Abstract 341: Both Beta-1 and Beta-2 Adrenergic Receptors (ARs) are Required for Pressure Overload Cardiac Hypertrophy
In isolated myocytes, hypertrophy induced by norepinephrine is mediated via β-ARs, however, in vivo, mice with deletions of both major cardiac β-ARs still develop hypertrophy with pressure overload. The mechanism by which the heart adapts to pressure overload, producing either adaptive or maladaptive remodeling is still not completely understood. To study the role of β-ARs in pressure overload hypertrophy, we performed transverse aortic constriction (TAC) in congenic mice with targeted deletions of β1, β2 and both β1 and β2-ARs and in sham controls. After 3 wks, β1−/− mice showed a 21% increase in heart weight to body weight ratio (HW/BW) vs. sham, similar to WT (HW/BW 5.02 ± 0.72 for β1−/− vs. 5.20 ± 0.92 for WT). β2−/− mice showed an exaggerated (49%) hypertrophic response (HW/BW 5.81 ± 0.53, p < 0.001 vs. WT). Only when both β-ARs were ablated was hypertrophy fully attenuated: in β1β2−/− mice HW/BW increased only 8% (HW/BW 4.30 ± 0.31, p < 0.01 vs. WT). Echocardiography showed that peak band gradient was not different between groups (WT 45.3 ± 4.1, β1−/− 47.2 ± 10.2, β2−/− 49.0 ± 9.7, β1β2−/− 53.2 ± 11.3 mmHg) and all groups maintained normal LV function. Morphometric analysis confirmed the absence of hypertrophy in the β1β2−/−: mean cross-sectional area for WT was 254.7 ± 34.9 vs. β1β2−/− 115.8 ± 16.7μm2, which was not different from sham. Gene microarray analysis detected a set of genes which were differentially expressed in β1β2−/− vs. WT, β1−/−, or β2−/−:
S100 calcium binding protein A9/calgranulin B (S100a9, 4.5-fold up);
Cyclin-dependent kinase inhibitor 1A/P21 (Cdkn1a, 3.8-fold up);
Metallothioneins Mt1 (3-fold up) and Mt2 (2.7-fold up);
FK506 binding protein 5, a glucocorticoid receptor-regulating co-chaperone and calcineurin inhibitor (3.2-fold up).

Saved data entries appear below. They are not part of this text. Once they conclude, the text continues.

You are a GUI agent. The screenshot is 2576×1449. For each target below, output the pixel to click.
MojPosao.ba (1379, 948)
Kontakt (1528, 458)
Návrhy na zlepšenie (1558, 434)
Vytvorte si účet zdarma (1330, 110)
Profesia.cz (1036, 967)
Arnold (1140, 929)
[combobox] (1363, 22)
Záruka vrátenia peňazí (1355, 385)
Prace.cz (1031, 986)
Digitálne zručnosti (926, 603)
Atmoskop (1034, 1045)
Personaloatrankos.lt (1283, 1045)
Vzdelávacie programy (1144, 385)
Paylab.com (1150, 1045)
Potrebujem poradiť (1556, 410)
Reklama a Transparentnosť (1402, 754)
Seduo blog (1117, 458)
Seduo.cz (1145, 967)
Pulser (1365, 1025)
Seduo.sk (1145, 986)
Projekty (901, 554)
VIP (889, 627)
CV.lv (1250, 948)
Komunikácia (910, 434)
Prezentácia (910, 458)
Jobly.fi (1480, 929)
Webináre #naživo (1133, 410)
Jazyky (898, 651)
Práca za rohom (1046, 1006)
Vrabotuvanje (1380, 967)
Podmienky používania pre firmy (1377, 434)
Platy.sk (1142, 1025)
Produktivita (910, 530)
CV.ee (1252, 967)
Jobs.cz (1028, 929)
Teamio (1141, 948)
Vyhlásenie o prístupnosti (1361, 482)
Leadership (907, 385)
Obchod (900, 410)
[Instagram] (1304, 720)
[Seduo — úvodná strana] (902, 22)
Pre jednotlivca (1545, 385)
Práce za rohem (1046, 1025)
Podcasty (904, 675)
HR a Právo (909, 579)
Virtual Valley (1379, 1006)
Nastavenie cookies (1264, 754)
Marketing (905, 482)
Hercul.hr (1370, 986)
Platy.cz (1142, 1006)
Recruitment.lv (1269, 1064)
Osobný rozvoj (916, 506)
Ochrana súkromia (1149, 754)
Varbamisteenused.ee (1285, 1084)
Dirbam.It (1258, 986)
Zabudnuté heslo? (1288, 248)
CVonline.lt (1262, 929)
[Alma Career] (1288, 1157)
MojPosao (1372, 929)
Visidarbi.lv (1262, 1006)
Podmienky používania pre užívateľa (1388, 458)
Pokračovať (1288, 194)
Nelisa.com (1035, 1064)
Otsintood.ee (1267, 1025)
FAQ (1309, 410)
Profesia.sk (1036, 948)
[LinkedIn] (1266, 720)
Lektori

In contrast, TGFβ2 was upregulated in WT, β1−/− and β2−/− but not in β1β2−/−. Differentially regulated genes were validated by SYBR QRT-PCR on the same RNA samples. Thus, β2-AR signaling may serve to limit the hypertrophic response to pressure afterload. However, both β-ARs are required for the development of a normal hypertrophic response. Ablation of both β-AR subtypes alters expression of several genes, some of which may be critical to the hypertrophic program.